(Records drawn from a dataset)
####

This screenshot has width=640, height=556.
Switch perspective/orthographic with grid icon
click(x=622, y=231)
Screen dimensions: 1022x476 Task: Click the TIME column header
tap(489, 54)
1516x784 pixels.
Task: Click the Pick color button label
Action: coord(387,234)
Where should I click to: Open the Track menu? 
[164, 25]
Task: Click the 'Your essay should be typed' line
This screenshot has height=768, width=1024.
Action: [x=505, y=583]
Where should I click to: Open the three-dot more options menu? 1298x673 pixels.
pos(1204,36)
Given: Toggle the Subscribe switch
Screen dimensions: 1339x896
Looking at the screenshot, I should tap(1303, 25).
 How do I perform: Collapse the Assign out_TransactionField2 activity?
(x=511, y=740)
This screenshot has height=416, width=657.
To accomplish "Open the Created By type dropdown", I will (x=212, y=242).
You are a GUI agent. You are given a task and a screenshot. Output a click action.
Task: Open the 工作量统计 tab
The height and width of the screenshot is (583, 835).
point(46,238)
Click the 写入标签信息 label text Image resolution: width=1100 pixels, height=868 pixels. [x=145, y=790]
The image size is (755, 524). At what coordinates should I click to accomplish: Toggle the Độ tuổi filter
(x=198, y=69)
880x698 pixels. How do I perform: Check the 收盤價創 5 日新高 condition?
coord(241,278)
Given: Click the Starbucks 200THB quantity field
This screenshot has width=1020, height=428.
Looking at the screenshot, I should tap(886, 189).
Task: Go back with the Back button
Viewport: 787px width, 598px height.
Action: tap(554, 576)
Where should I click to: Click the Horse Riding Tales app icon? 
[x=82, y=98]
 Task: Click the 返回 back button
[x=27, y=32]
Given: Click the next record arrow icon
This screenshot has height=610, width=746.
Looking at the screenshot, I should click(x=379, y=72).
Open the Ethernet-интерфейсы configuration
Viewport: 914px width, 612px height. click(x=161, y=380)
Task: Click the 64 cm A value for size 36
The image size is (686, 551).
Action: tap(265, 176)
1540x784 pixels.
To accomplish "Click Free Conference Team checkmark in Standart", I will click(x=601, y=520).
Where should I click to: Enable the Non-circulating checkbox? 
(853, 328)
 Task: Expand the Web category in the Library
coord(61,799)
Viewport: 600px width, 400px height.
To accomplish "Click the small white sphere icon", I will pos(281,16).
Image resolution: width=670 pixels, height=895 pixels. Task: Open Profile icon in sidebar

####

What to work on: The whole of the data is to be copied out word for word.

Output below:
This screenshot has width=640, height=556.
Switch perspective/orthographic with grid icon
click(x=622, y=231)
Screen dimensions: 1022x476 Task: Click the TIME column header
tap(489, 54)
1516x784 pixels.
Task: Click the Pick color button label
Action: coord(387,234)
Where should I click to: Open the Track menu? 
[164, 25]
Task: Click the 'Your essay should be typed' line
This screenshot has height=768, width=1024.
Action: [x=505, y=583]
Where should I click to: Open the three-dot more options menu? 1298x673 pixels.
pos(1204,36)
Given: Toggle the Subscribe switch
Screen dimensions: 1339x896
Looking at the screenshot, I should tap(1303, 25).
 How do I perform: Collapse the Assign out_TransactionField2 activity?
(x=511, y=740)
This screenshot has height=416, width=657.
To accomplish "Open the Created By type dropdown", I will (x=212, y=242).
You are a GUI agent. You are given a task and a screenshot. Output a click action.
Task: Open the 工作量统计 tab
The height and width of the screenshot is (583, 835).
point(46,238)
Click the 写入标签信息 label text Image resolution: width=1100 pixels, height=868 pixels. [x=145, y=790]
The image size is (755, 524). At what coordinates should I click to accomplish: Toggle the Độ tuổi filter
(x=198, y=69)
880x698 pixels. How do I perform: Check the 收盤價創 5 日新高 condition?
coord(241,278)
Given: Click the Starbucks 200THB quantity field
This screenshot has width=1020, height=428.
Looking at the screenshot, I should tap(886, 189).
Task: Go back with the Back button
Viewport: 787px width, 598px height.
Action: tap(554, 576)
Where should I click to: Click the Horse Riding Tales app icon? 
[x=82, y=98]
 Task: Click the 返回 back button
[x=27, y=32]
Given: Click the next record arrow icon
This screenshot has height=610, width=746.
Looking at the screenshot, I should click(x=379, y=72).
Open the Ethernet-интерфейсы configuration
Viewport: 914px width, 612px height. click(x=161, y=380)
Task: Click the 64 cm A value for size 36
The image size is (686, 551).
Action: tap(265, 176)
1540x784 pixels.
To accomplish "Click Free Conference Team checkmark in Standart", I will click(x=601, y=520).
Where should I click to: Enable the Non-circulating checkbox? 
(853, 328)
 Task: Expand the Web category in the Library
coord(61,799)
Viewport: 600px width, 400px height.
To accomplish "Click the small white sphere icon", I will pos(281,16).
Image resolution: width=670 pixels, height=895 pixels. Task: Open Profile icon in sidebar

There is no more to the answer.